Révélé au public notamment avec son morceau « Ati Wè Ado Mia », il avait su séduire une communauté de fans fidèles, séduits par sa sincérité et son refus des compromis faciles.
Une disparition brutale et troublante
Le 26 décembre 2024, l’annonce de son décès est tombée comme un couperet. Victime d’un AVC déclenché trois jours plus tôt, il avait été hospitalisé en urgence avant de succomber à ses blessures au Centre National Hospitalier Universitaire Hubert Koutoukou Maga (CNHU-HKM) de Cotonou.
Très vite, les hommages affluent sur les réseaux sociaux, mêlant émotion, douleur… et interrogations. Si la version officielle a d’abord évoqué un AVC, des proches avaient rapporté des éléments troublants sur l’évolution de son état de santé dans les jours précédents sa mort, laissant planer des zones d’ombre sur les circonstances exactes de sa disparition.
Dans les semaines qui ont suivi, des rumeurs et spéculations ont circulé, certains internautes allant jusqu’à remettre en question l’implication de proches dans le drame. Ces insinuations, extrêmement virales sur des plateformes comme TikTok, ont d’ailleurs provoqué l’intervention de la justice, avec l’audition d’un influenceur dans le cadre de l’affaire. Le dossier a finalement été classé sans suite, mais le débat public avait pris de l’ampleur.

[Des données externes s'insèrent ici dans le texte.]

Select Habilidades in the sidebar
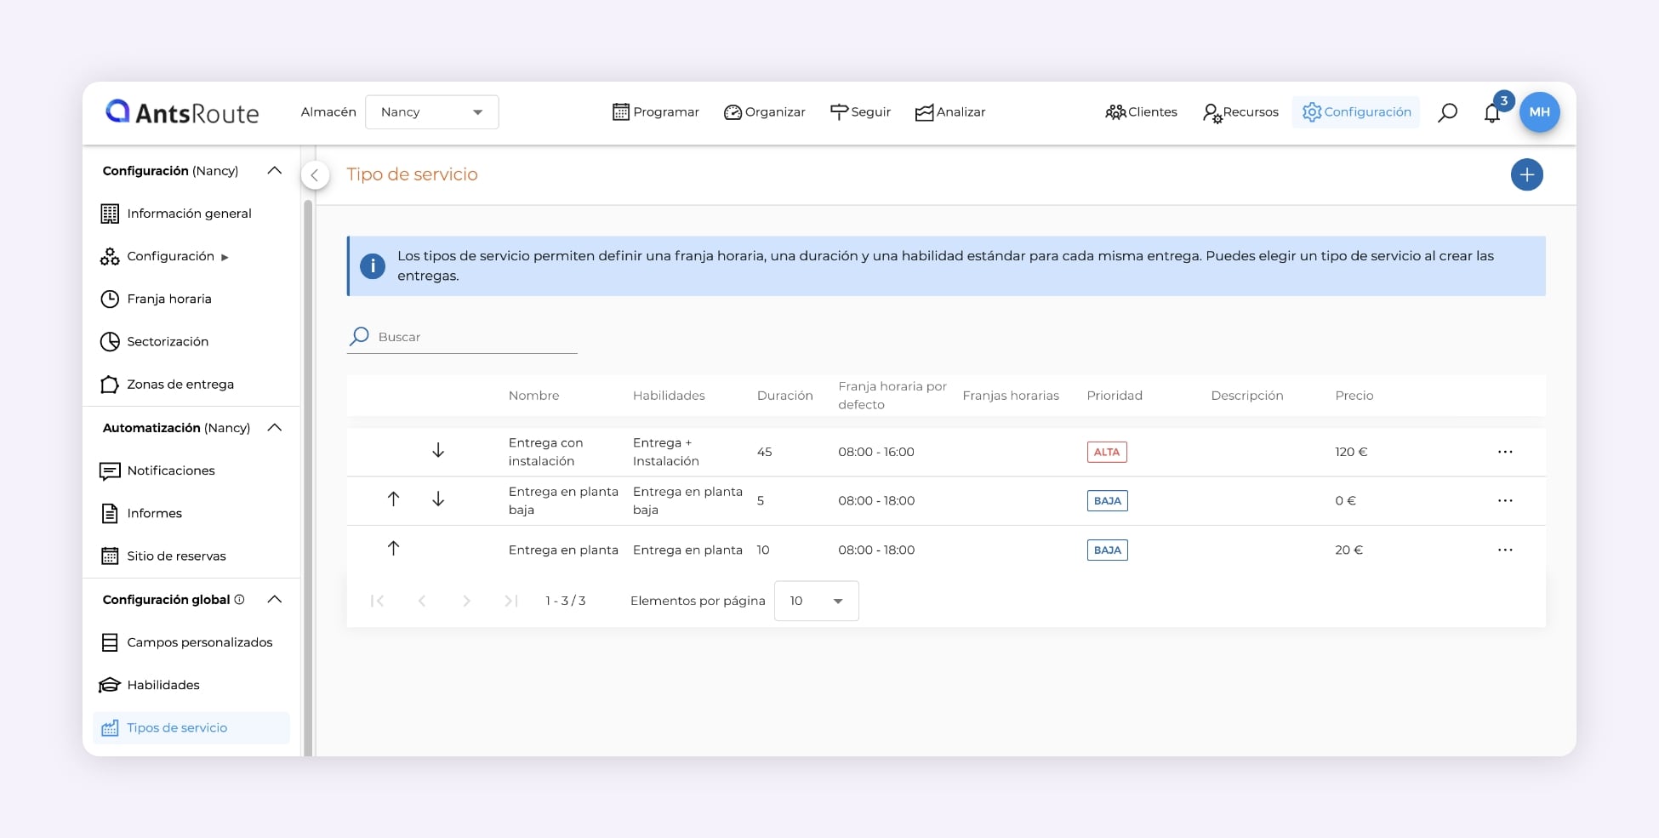Viewport: 1659px width, 838px height. [x=162, y=685]
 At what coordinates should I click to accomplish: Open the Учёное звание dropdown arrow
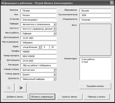[55, 74]
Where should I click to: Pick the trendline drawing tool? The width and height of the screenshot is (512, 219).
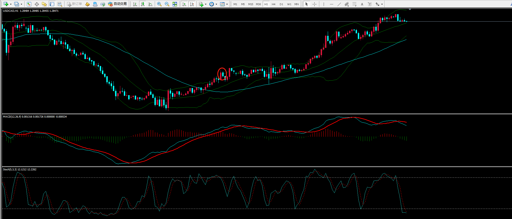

Un héritage toujours vivant
Un an après sa disparition, Praouda continue de vivre à travers ses œuvres. Ses chansons résonnent encore dans les quartiers, sur les plateformes numériques et lors d’hommages organisés par des fans et des artistes.
Ses contributions artistiques ont inspiré une nouvelle génération de créateurs, et son engagement résonne comme une source d’inspiration. Même après sa mort, certaines de ses créations, comme le clip posthume de « La Réussite », une collaboration avec Delcos, ont marqué les esprits, rappelant combien sa poésie et sa voix avaient touché le public.
À l’occasion de ce premier anniversaire de sa disparition, les hommages se multiplient — messages de souvenir, écoutes collectives de ses titres, témoignages de proches et d’amis. Tous saluent l’homme, l’artiste et l’héritage qu’il laisse derrière lui.
Mais au-delà du recueillement, subsiste une attente : celle de la vérité. Car rendre pleinement hommage à Praouda, c’est aussi comprendre ce qui s’est réellement passé dans les derniers jours de sa vie.
Un an déjà sans Praouda
Un an plus tard, le micro s’est éteint, mais l’écho de sa voix continue de traverser le temps. Et tant que certaines zones d’ombre demeureront, son histoire restera, elle aussi, inachevée.